● **WHAT TO DO**:
Using the records that appear below, write out exactly the lines from the one with "Toggle the crossed-out grid display icon" through the one with "Given: Click the lowercase", keeping both end lines.

● **MATERIAL PROVIDED**:
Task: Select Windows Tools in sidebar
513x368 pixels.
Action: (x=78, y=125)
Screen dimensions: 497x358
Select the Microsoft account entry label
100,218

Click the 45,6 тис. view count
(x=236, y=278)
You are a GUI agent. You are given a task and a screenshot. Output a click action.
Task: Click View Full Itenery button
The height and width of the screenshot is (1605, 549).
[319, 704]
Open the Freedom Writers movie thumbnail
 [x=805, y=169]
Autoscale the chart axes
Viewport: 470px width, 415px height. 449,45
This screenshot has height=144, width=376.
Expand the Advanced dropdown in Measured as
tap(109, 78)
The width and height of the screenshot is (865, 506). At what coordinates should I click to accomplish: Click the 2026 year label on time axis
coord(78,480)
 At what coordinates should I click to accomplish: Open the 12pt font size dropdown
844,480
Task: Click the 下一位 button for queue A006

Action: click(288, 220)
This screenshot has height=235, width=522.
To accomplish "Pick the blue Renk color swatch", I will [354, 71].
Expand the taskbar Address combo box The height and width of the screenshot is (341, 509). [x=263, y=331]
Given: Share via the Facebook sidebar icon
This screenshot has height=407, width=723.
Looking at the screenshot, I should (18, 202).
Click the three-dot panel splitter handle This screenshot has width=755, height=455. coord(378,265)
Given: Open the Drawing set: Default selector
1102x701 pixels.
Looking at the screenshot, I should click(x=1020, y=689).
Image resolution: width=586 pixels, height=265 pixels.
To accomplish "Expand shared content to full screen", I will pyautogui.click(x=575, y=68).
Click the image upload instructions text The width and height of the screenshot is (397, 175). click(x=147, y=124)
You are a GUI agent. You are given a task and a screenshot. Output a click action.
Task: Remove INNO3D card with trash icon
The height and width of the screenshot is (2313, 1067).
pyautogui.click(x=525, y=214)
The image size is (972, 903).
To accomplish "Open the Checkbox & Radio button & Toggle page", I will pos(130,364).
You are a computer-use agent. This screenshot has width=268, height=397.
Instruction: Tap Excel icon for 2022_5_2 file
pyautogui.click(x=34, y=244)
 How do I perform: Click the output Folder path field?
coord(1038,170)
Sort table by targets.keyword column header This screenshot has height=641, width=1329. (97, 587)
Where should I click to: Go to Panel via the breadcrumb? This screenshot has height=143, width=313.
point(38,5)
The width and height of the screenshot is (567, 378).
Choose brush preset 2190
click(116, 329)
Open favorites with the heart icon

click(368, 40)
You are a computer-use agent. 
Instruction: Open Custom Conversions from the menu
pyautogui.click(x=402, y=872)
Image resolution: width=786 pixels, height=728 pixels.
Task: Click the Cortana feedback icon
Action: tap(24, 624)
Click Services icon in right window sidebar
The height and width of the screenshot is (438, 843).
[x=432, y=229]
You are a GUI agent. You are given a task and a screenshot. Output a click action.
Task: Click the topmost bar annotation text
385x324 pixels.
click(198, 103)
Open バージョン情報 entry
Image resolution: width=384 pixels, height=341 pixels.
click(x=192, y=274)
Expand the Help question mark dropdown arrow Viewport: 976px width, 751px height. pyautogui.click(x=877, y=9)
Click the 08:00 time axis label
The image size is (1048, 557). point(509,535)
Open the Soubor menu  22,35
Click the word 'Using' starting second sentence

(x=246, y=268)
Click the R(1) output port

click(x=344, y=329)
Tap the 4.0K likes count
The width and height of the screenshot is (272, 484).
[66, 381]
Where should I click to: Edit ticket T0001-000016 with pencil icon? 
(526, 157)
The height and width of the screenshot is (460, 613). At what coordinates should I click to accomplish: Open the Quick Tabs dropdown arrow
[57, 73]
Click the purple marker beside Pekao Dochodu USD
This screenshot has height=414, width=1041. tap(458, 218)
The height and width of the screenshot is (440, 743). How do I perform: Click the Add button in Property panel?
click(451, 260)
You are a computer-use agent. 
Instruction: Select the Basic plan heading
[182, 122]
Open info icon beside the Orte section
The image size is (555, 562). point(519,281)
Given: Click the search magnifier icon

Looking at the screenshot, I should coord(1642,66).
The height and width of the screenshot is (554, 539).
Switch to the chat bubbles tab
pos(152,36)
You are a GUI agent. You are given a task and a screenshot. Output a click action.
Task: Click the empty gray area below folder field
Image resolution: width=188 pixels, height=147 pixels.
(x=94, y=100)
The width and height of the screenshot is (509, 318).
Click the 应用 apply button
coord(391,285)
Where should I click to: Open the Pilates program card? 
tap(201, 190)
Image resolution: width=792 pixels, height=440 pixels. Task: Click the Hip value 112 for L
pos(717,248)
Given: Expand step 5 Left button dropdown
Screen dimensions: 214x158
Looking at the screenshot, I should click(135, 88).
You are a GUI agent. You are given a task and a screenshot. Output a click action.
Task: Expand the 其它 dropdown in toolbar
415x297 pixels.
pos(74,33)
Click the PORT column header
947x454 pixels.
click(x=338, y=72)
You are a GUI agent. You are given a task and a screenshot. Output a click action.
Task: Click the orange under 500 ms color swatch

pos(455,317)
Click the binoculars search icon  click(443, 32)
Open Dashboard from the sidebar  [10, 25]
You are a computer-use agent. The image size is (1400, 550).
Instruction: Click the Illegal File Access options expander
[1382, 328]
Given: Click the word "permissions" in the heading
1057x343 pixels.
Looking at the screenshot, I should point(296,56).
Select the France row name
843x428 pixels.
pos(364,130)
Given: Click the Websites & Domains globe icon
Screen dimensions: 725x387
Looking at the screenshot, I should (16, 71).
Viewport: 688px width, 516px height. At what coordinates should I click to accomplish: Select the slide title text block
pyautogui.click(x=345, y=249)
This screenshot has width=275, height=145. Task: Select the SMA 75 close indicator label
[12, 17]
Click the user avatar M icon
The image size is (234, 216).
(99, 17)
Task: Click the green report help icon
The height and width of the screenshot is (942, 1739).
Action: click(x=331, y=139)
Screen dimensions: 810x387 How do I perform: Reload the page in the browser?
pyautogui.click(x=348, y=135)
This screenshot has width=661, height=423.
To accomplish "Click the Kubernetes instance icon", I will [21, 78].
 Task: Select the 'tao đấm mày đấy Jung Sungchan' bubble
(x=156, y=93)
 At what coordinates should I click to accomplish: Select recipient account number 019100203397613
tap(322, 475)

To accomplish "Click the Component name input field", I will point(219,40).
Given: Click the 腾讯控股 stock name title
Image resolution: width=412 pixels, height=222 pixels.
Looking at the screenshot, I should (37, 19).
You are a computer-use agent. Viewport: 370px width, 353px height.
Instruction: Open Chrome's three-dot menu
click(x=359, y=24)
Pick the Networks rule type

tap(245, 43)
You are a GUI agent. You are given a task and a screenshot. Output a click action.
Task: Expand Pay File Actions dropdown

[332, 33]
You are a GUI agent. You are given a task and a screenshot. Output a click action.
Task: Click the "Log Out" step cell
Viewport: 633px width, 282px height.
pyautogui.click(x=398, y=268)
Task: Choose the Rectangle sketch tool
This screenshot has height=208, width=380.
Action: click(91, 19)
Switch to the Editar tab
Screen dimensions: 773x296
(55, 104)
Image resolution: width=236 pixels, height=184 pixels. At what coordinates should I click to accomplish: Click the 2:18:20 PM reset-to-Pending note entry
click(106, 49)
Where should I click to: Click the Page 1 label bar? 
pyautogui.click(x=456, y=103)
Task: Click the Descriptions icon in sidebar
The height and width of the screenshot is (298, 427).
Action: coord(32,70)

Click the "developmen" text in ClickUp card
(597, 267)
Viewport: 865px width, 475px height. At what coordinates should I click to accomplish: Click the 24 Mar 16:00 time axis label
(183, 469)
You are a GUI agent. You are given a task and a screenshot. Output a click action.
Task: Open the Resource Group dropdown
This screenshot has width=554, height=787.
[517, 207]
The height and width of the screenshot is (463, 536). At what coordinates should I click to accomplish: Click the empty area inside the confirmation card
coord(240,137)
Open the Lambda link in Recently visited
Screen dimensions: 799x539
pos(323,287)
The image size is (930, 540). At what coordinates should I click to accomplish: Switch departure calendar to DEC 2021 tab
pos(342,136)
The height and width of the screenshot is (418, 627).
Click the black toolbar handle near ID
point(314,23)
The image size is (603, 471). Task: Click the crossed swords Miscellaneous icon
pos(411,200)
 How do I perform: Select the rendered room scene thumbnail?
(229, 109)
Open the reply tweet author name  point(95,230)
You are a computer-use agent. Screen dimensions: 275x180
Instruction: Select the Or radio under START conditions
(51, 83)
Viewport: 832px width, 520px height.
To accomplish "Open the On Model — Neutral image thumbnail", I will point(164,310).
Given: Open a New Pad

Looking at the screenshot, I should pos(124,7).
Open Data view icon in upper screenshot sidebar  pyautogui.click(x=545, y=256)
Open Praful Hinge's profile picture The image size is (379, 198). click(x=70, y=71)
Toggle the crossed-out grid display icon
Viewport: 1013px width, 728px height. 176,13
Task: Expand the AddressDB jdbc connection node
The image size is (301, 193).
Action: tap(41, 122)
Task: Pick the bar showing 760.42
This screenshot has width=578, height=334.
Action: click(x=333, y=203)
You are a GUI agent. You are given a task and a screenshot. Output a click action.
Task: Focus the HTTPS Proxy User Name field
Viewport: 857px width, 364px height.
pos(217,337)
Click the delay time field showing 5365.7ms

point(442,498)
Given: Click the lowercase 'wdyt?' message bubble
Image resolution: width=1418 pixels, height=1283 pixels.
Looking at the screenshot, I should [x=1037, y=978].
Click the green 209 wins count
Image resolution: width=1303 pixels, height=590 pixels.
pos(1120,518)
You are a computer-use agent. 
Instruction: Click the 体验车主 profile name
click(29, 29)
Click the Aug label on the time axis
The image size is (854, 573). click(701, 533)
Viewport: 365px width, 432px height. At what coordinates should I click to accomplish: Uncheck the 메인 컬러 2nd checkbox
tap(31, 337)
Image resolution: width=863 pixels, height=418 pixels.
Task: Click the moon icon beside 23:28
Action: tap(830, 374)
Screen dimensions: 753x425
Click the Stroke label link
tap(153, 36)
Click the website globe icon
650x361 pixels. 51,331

● **YOUR SOLUTION**:
Toggle the crossed-out grid display icon
Viewport: 1013px width, 728px height. 176,13
Task: Expand the AddressDB jdbc connection node
The image size is (301, 193).
Action: tap(41, 122)
Task: Pick the bar showing 760.42
This screenshot has width=578, height=334.
Action: click(x=333, y=203)
You are a GUI agent. You are given a task and a screenshot. Output a click action.
Task: Focus the HTTPS Proxy User Name field
Viewport: 857px width, 364px height.
pos(217,337)
Click the delay time field showing 5365.7ms

point(442,498)
Given: Click the lowercase 'wdyt?' message bubble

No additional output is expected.